Karena sampai jam 11
malam gumpalan darah makin banyak, akhirnya saya bawa ke bidan tempat periksa
rutin, yang berjarak 2 kilometer dari rumah. Setelah menjalani pemeriksaan
sekitar 15 menit, bidan menemui saya dan mengatakan bahwa berdasar pengalaman
menangani pasien hamil selama ini, kondisi janin di perut istri saya sulit
dipertahankan alias harus dikeluarkan dengan segera, agar tidak menjadi
penyakit.
Saya tidak terima,
karena harus menunggu 7 tahun untuk bisa mendapatkan (calon) anak ke-2, dan
malam itu harus dibuang begitu saja. Meski panik, saya minta dibuatkan rujukan
ke rumah sakit, saya ingin mendapat layanan lebih baik demi menyelamatkan janin
yang dikandung istri saya. Melalui perdebatan sengit, bidan akhirnya membuat
rujukan – dengan catatan kalau ada apa-apa dia tidak bertanggung jawab – yang
ditujukan pada Rumah Sakit Polri Dr. Soekanto, Kramat Jati, Jakarta Timur.

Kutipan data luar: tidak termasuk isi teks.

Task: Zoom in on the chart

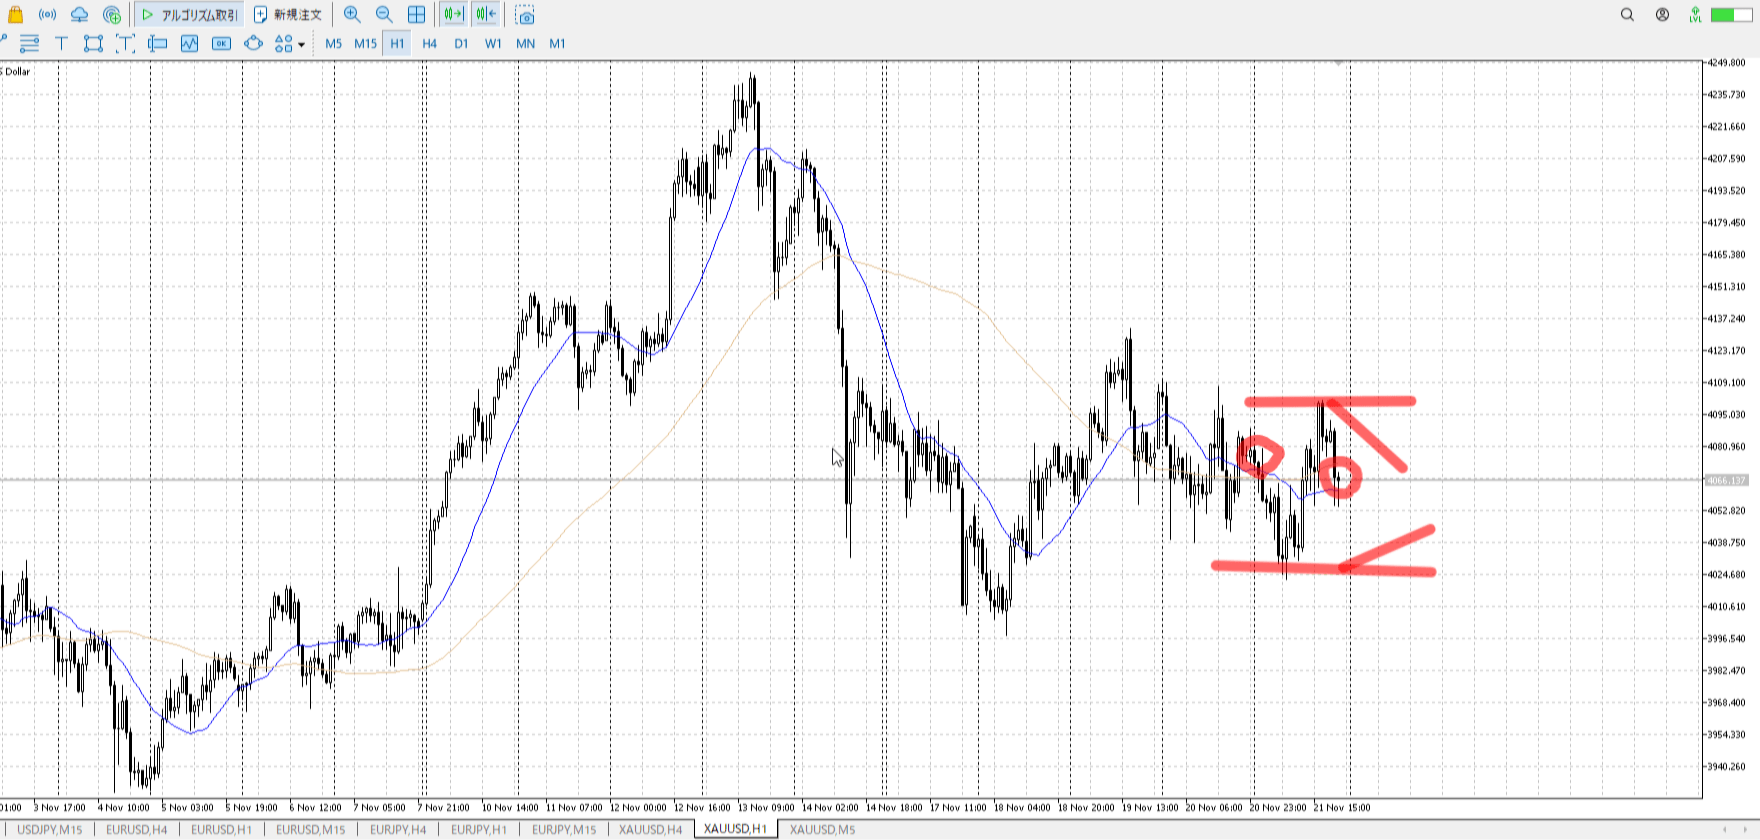Action: [352, 15]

Sekitar jam 12 malam, dengan menggunakan 2 buah motor ojek saya bawa istri ke
rumah sakit rujukan yang berjarak 6 kilometer.
Sampai rumah sakit,
melalui prosedur yang begitu berbelit – malam itu istri saya tidak langsung
mendapat kamar perawatan karena saya peserta Jamsostek dan harus menunggu
konfirmasi dari kantor saya terlebih dahulu, yang artinya harus menunggu pagi
buka jam kantor – akhirnya saya memutuskan bayar tunai, dan barulah dapat kamar
dan penanganan lebih lanjut.
Setelah ditanggani
secara intensif selama 2 hari – melalui berbagai pemeriksaan dan pengobatan –
akhirnya dokter yang menangani istri memanggil saya dan mengatakan bahwa ada campur tangan Tuhan yang memberikan mukzizat
sehingga janin bisa diselamatkan karena masih kuat menempel. Dokter senior
tersebut menjelaskan rata-rata kasus seperti ini sulit untuk diselamatkan,
apalagi kalau sedikit terlambat dalam penanganannya. Saya mengucap syukur tak
henti-henti saat itu.
Dan dengan pengawasan
ketat terhadap istri selama masa kehamilan – perawatan, obat-obatan, serta
konsultasi rutin ke dokter – akhirnya anak ke-2 saya lahir pada bulan Maret
2005 dengan selamat dan kondisi normal.
Satu pelajaran penting
yang ingin saya sampaikan – mengacu pada kejadian diatas – bahwa berbagai teori
yang membahas tentang persiapan jadi ibu, tentang tata cara menjaga kehamilan,
ataupun juga mengantisipasi berbagai hal yang dapat menyebabkan kehamilan
beresiko tinggi, tidak ada gunanya kalau tidak ada kesadaran dan kedisplinan
dalam menjaga kehamilan itu sendiri. Termasuk upaya-upaya jika terjadi sesuatu
hal yang tidak diinginkan.
Semoga tulisan ini bisa
menjadi pelajaran bagi para calon ibu pada khususnya, dan kita semua yang
peduli pada kesehatan keluarga dan orang-orang yang ada di lingkungan sekitar
kita, yang sedang menjalani proses kehamilan.